If the pipework runs through walls or under floors (common in older properties), the engineer typically caps the line in place rather than removing the full run - removing buried pipework would require unnecessary destructive work.
Step 3: Physical removal of the tank
Single-skin steel tanks are typically lifted intact; bunded + plastic tanks may need cutting.
Tank removal complexity depends on tank type + access:
- Single-skin steel (older, 500-1,500L typical): usually lifted intact by 2-person team or with a mini-crane for larger tanks. Requires clear access from the tank location to a vehicle (typically a 3m+ wide path).
- Bunded steel (modern, 1,000-2,500L typical): heavier + larger footprint. May need crane lift or be cut into sections for removal.
- Plastic (bunded or non-bunded, modern): lighter but bulkier. Typically lifted intact when access allows; cut into sections for tight access.
- Underground tanks (rare in UK domestic, more common in commercial): require excavation + significant remediation work. Specialist contractor needed. Cost can run GBP 2,000-5,000+.
For most UK domestic above-ground tanks, removal takes 2-4 hours including drainage + pipework disconnection.
Step 4: Disposal at licensed facility
Tank scrap + decontamination handled by waste-management contractor.
Once removed, the tank must be disposed of through a licensed waste-management facility:
- Steel tanks: typically decontaminated (residual oil/sludge removed) then sent for scrap-metal recycling. Disposal cost: GBP 100-250 for typical UK domestic tank.
- Plastic tanks: decontaminated + sent for plastic recycling (or energy-from-waste depending on local facility). Disposal cost: GBP 150-350.
- Bunded tanks with integrated bund: more complex disposal due to dual-skin construction. GBP 200-400 disposal.
Your OFTEC engineer should provide a Waste Transfer Note documenting the disposal route + the licensed facility used.
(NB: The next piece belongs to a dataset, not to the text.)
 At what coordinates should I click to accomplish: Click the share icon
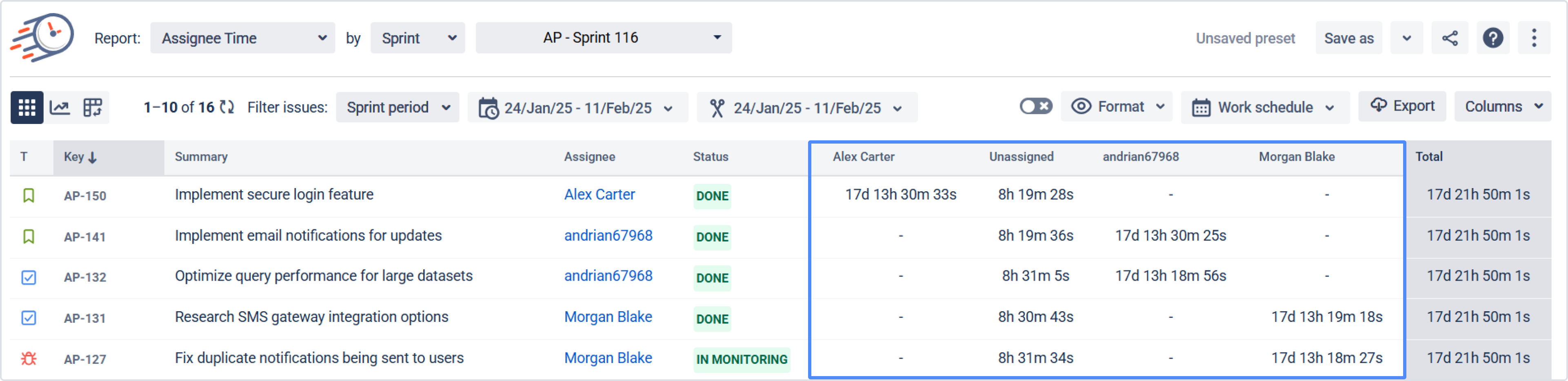coord(1449,38)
Keep this for your records - it may be needed for environmental compliance audits if you sell the property within 5 years.
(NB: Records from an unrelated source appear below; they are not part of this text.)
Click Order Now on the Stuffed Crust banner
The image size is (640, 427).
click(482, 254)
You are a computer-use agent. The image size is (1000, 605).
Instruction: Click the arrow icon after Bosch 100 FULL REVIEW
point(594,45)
Rented vs owned tank cost comparison
Rented tanks typically free to remove; owned tanks cost GBP 200-1,200 total.
Rented tanks (most UK LPG + many oil households):
- Supplier (Calor, Flogas, Avantigas for LPG; some smaller suppliers for oil) typically removes at no charge when the supply contract ends.
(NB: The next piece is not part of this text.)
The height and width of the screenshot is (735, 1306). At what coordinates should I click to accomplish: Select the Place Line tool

- Customer's only cost: making the area accessible + handling any residual oil per supplier instructions.
- Typical timeline: 2-4 weeks from supply contract cancellation to tank collection.
Owned tanks (typical for older oil installs):
- Engineer + transport: GBP 200-500 for typical above-ground tank.
- Drainage + decontamination: GBP 100-300 (depending on residual oil disposal route).
- Disposal + scrap fee: GBP 100-400.
- Total: GBP 400-1,200 for owned-tank removal.
Confirm tank ownership before quoting decommissioning work. If you're unsure (common for properties bought with existing oil installs), check property deeds + previous owner's records.
Tank can stay in place (sometimes)
Three scenarios where keeping the tank may be defensible.
Removing the tank isn't always mandatory:
- Property already has multiple outbuildings + the tank doesn't impact garden access. An empty + decommissioned tank in a rural location may be reasonable to leave in place if maintaining it would never become a hazard. Get OFTEC engineer confirmation that the tank is properly decommissioned + sealed.
- Repurpose as water storage / garden feature. Some households convert decommissioned oil tanks into rainwater storage (requires thorough decontamination + lining) or garden features. Costs apply for the conversion work but avoid disposal costs.
- Listed building + planning constraints. If the tank is part of a property's heritage character (rare but possible), planning permission may require keeping it in place.
For most properties, the cleaner path is removing the tank - it eliminates ongoing maintenance responsibility + improves garden usability. Most UK conversions remove the tank as part of the heat pump install package.